Our detached and distant situation invites and enables us to pursue a different course. If we remain one People, under an efficient government, the period is not far off when we may defy material injury from external annoyance; when we may take such an attitude as will cause the neutrality we may at any time resolve upon to be scrupulously respected; when belligerent nations, under the impossibility of making acquisitions upon us, will not lightly hazard the giving us provocation; when we may choose peace or war, as our interest guided by justice shall Counsel.

Why forego the advantages of so peculiar a situation? Why quit our own to stand upon foreign ground? Why, by interweaving our destiny with that of any part of Europe, entangle our peace and prosperity in the toils of European Ambition, Rivalship, Interest, Humour or Caprice?

'Tis our true policy to steer clear of permanent Alliances, with any portion of the foreign world. So far, I mean, as we are now at liberty to do it, for let me not be understood as capable of patronising infidelity to existing engagements (I hold the maxim no less applicable to public than to private affairs, that honesty is always the best policy).

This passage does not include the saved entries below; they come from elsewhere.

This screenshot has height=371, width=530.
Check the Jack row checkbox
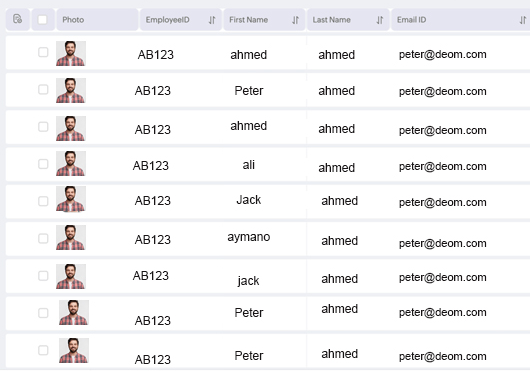pos(43,201)
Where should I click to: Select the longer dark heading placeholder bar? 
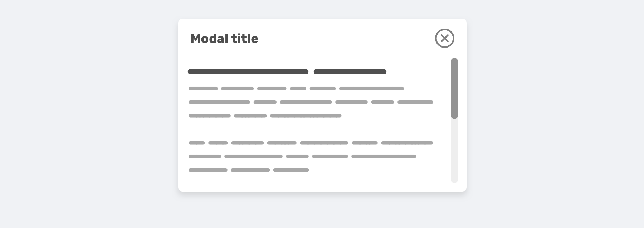click(x=248, y=71)
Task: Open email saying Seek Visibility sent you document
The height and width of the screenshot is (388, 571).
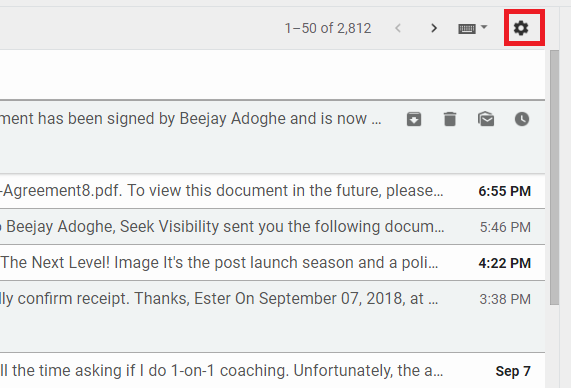Action: 272,227
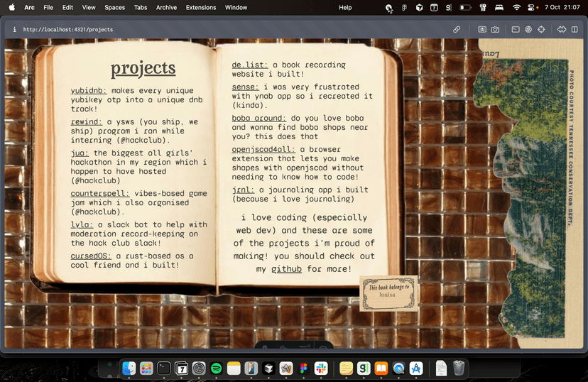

I repeat it therefore, let those engagements be observed in their genuine sense. But in my opinion, it is unnecessary and would be unwise to extend them.

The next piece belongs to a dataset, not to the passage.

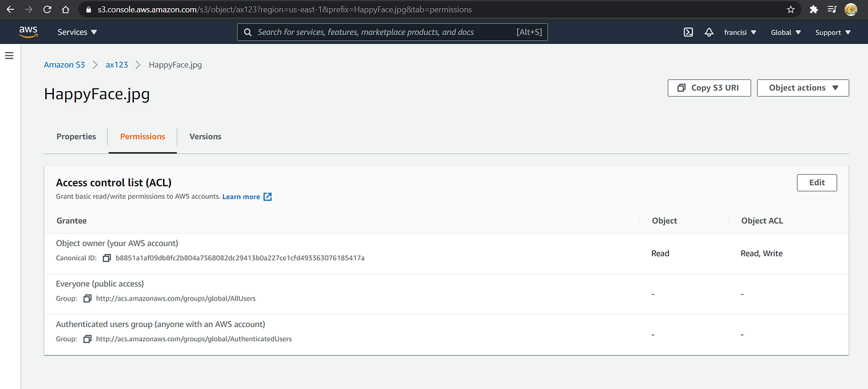868x389 pixels.
Task: Expand the Support dropdown
Action: (x=832, y=32)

Taking care always to keep ourselves, by suitable establishments, on a respectably defensive posture, we may safely trust to temporary alliances for extraordinary emergencies.

Harmony, liberal intercourse with all Nations, are recommended by policy, humanity, and interest. But even our Commercial policy should hold an equal and impartial hand: neither seeking nor granting exclusive favours or preferences; consulting the natural course of things; diffusing and diversifying by gentle means the streams of Commerce, but forcing nothing; establishing with Powers so disposed; in order to give trade a stable course, to define the rights of our Merchants, and to enable the Government to support them; conventional rules of intercourse, the best that present circumstances and mutual opinion will permit, but temporary, and liable to be from time to time abandoned or varied, as experience and circumstances shall dictate; constantly keeping in view, that 'tis folly in one Nation to look for disinterested favors from another; that it must pay with a portion of its Independence for whatever it may accept under that character; that by such acceptance, it may place itself in the condition of having given equivalents for nominal favours and yet of being reproached with ingratitude for not giving more.

There can be no greater error than to expect or calculate upon real favours from Nation to Nation. 'Tis an illusion which experience must cure, which a just pride ought to discard.